§ **Passage provided**:
I can completly relate to this mate! Everytime i try to explain to my parents how i feel i can't , my mind is blank and i can't think so they can't really understand what's wrong , and how could they... DP is the worst thing that can happen to anyone but hopefully with time we'll recover although I know it's hard we must push on and try to live as normally as possible because if you surender to it it will become much worse. PM me if you want to talk


----------



## cbeck

Reborn said:


> For the past month it seems like my mind has been deteriorating immensely. It's weird cause I just can't make sense of ANYTHING anymore. My mind is so shut off that I can't even put what I'm going through into words which sucks cause whenever I try to tell doctors and my parents that I can't think, they say "What do u mean?" and that's the problem, I don't even have the ability to describe it! It's like I know that there's something wrong, but it's not "clicking". Also, having no emotions makes me not care that I'm going through this shit. My memory is so shot that I don't even remember what it's like to feel alive or to be able to think clearly at all. I can't even check in and think "Is my DP better or worse than it was a week ago" cuz I really can;t remember. Sometimes things will occur to me like: "What? I used to be able to read books and drive a car?!". My mind is so fucked that all of these things, like not being able to concentrate or remember things seems so normal to me. I know that a month ago I could drive fine and remember things I did the day before but, every morning it's literally like I just woke up one day with way less brain power and thought "This is normal" almost like I have no insight. Even writing this feels like it's my first post on here or something, even though I know I've many dozens before. Fuck, I feel like I'm turning into a vegetable.


Jake, since you live in a Lyme Disease area wouldnt hurt to get a lyme test done through Igenex Labs. out of Palo Alto, CA. They will send you the kit and can be drawn at your local clinic. Western Blot.

Distinct Pattern of Cognitive Impairment Noted in Study of Lyme Patients

Marian Rissenberg PhD & Susan Chambers MD, The Lyme Times, Vol. 20, Jan-Mar 1998, pp. 29-32
I. Cognitive Characteristics of Chronic Lyme Encephalopathy

On the basis of both a formal neuropsychological study of 49 patients (APA 5/96) and on clinical observation and comprehensive neuropsychological examination of well over 100 patients, a distinct pattern of cognitive impairment occurring chronic Lyme disease can be described. These patients consistently demonstrate deficits in directed, sustained and divided attention, planning and organization of responses, temporal ordering, verbal fluency, abstract reasoning, speed of processing, and motor programming. The overall pattern of intellectual impairment is not unlike that seen with diffuse brain injury, and it most often results in some degree of work-related disability.

Although performance is impaired on measures of cognitive functions associated with specific brain regions -- receptive and expressive language, visuospatial problem solving and memory -- the quality of performance is not suggestive of focal lesions in these areas. Rather, deficits are secondary to impairment of higher level integrative functions, likely mediated by complex neuronal systems. Specifically, the receptive language deficit is secondary to impaired auditory tracking and slowing of mental processing. The expressive language deficit is secondary to impaired word retrieval and response planning, The visuospatial problem solving deficit is secondary to impairment of mental flexibility, conceptualization and the ability to compare and contrast necessary in decision making. Finally, deficits on test of memory function are most often secondary to impairment of the encoding or initial processing of information, which depends on attention, and the retrieval of stored information. The storage of new information, or memory per se, is rarely impaired.

§ **Source material**:
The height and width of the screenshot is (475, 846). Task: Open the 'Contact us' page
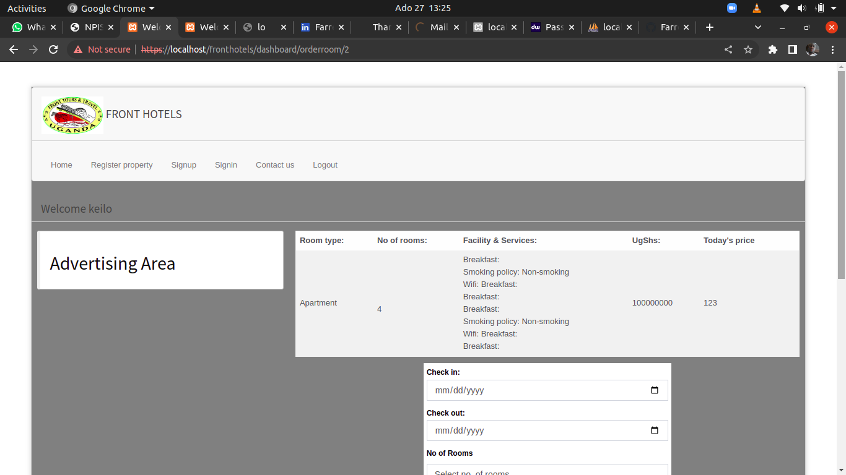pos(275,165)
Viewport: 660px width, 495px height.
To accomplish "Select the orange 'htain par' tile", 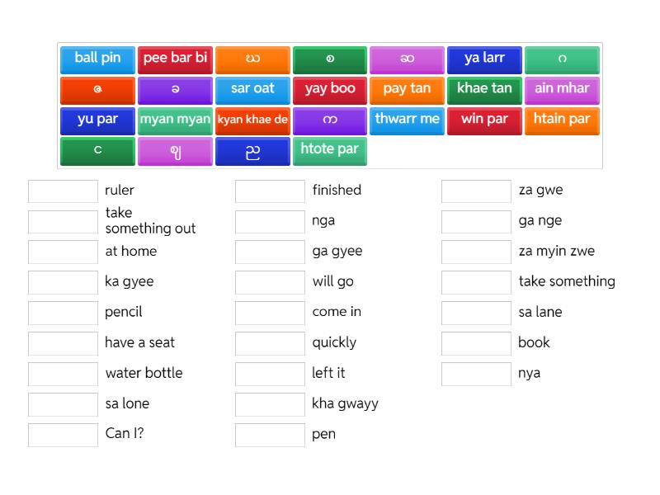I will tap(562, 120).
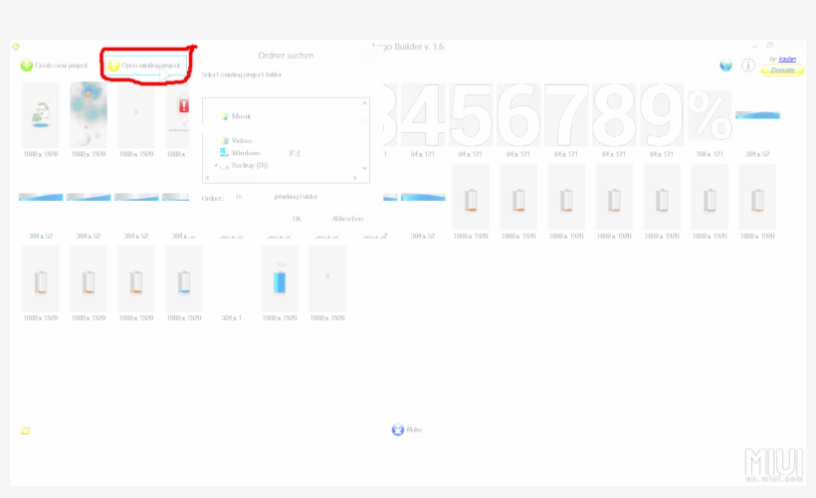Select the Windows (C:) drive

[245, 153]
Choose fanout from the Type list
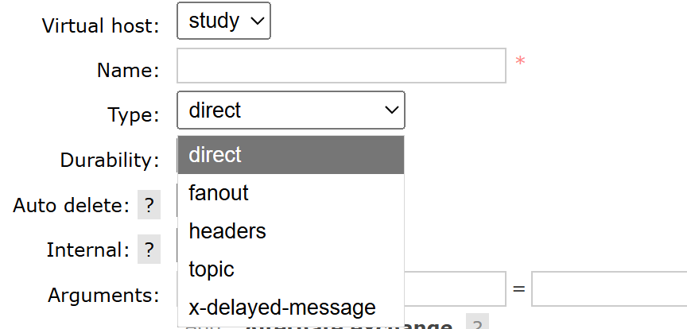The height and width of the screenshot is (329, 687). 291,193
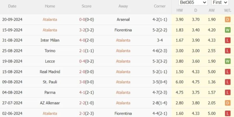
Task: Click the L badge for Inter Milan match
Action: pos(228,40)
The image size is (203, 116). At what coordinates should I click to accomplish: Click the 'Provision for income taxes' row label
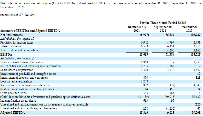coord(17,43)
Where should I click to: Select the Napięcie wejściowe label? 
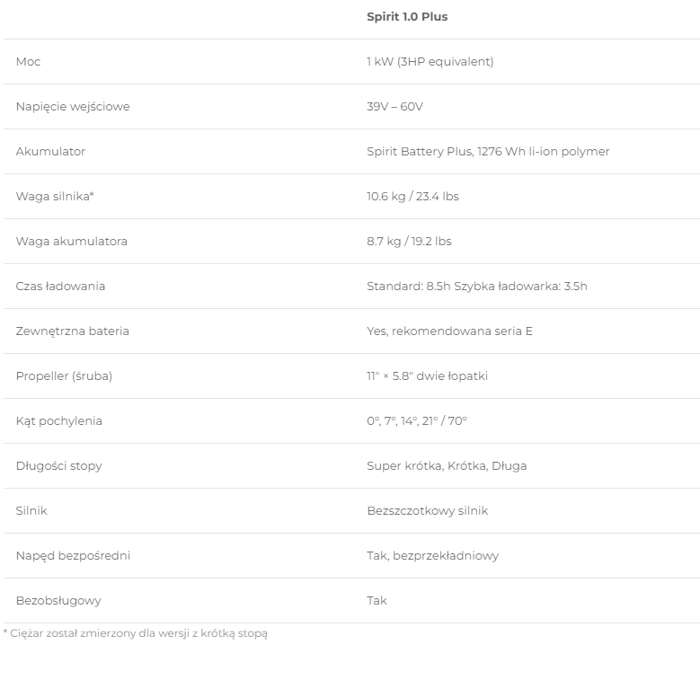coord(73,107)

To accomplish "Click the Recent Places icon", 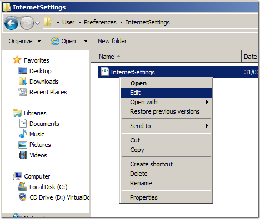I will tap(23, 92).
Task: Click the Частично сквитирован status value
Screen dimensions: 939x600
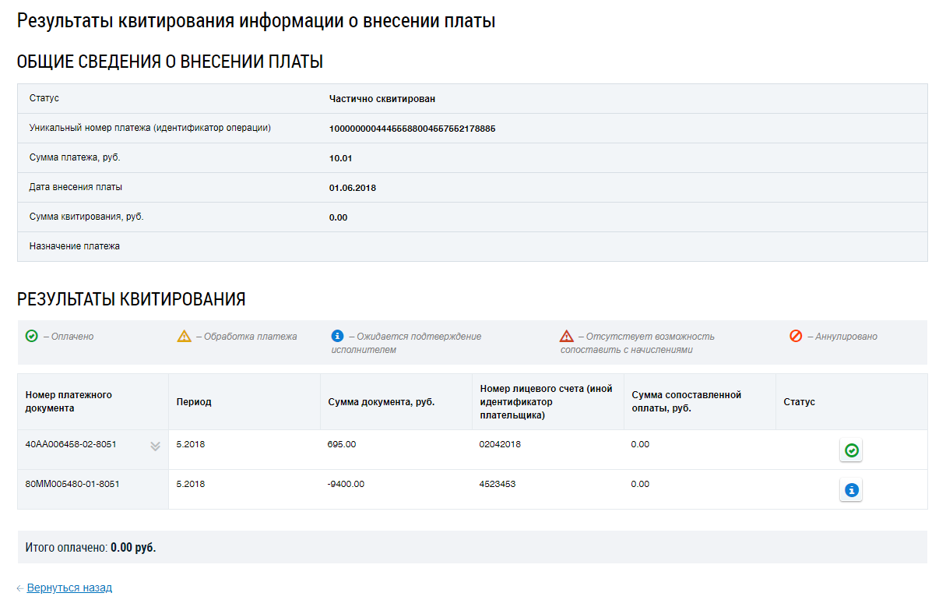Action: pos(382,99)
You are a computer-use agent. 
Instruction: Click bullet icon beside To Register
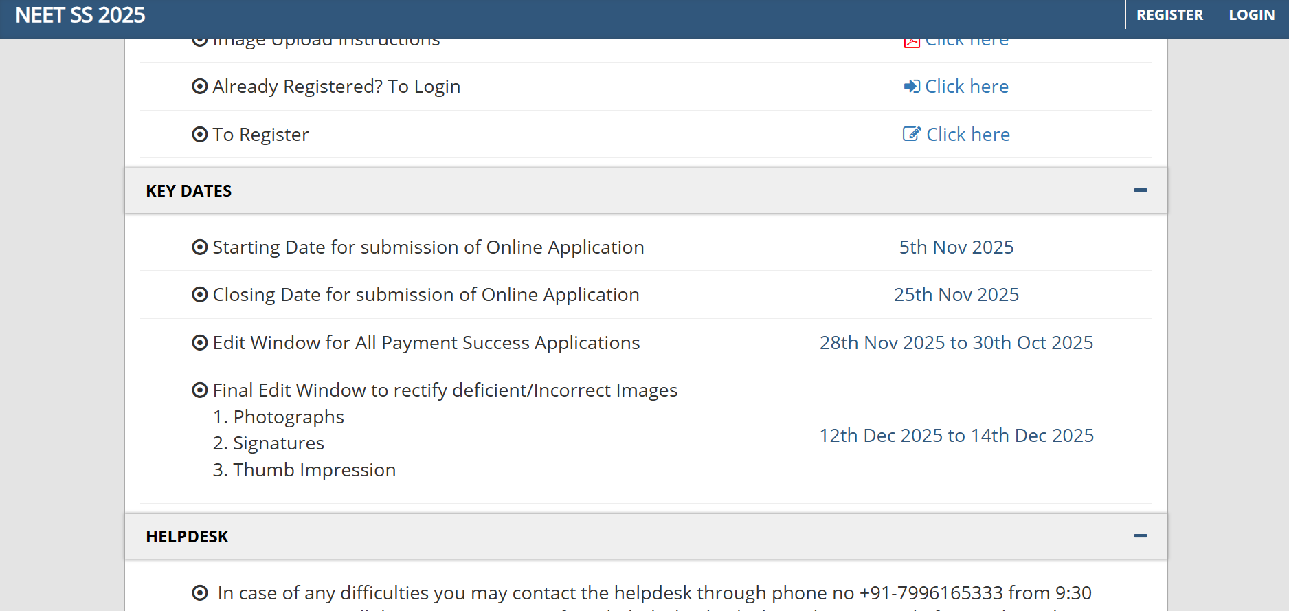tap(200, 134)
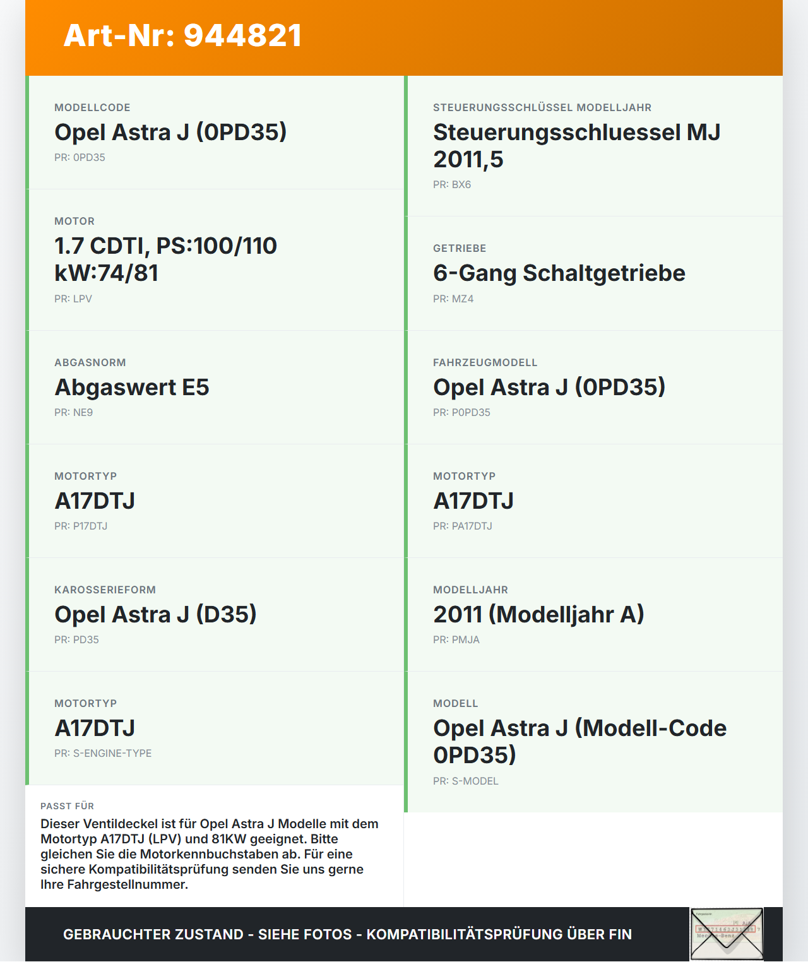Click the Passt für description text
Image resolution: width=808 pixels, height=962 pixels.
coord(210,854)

§ **Task instructions**:
1 - In the forum thread, how many patients were in the formal neuropsychological study on Lyme disease?
2 - Duplicate everything in the forum thread from "Marian Rissenberg PhD" down to "of work-related disability.".

§ **Answers by item number**:
1 - 49 patients.

2 -
Marian Rissenberg PhD & Susan Chambers MD, The Lyme Times, Vol. 20, Jan-Mar 1998, pp. 29-32
I. Cognitive Characteristics of Chronic Lyme Encephalopathy

On the basis of both a formal neuropsychological study of 49 patients (APA 5/96) and on clinical observation and comprehensive neuropsychological examination of well over 100 patients, a distinct pattern of cognitive impairment occurring chronic Lyme disease can be described. These patients consistently demonstrate deficits in directed, sustained and divided attention, planning and organization of responses, temporal ordering, verbal fluency, abstract reasoning, speed of processing, and motor programming. The overall pattern of intellectual impairment is not unlike that seen with diffuse brain injury, and it most often results in some degree of work-related disability.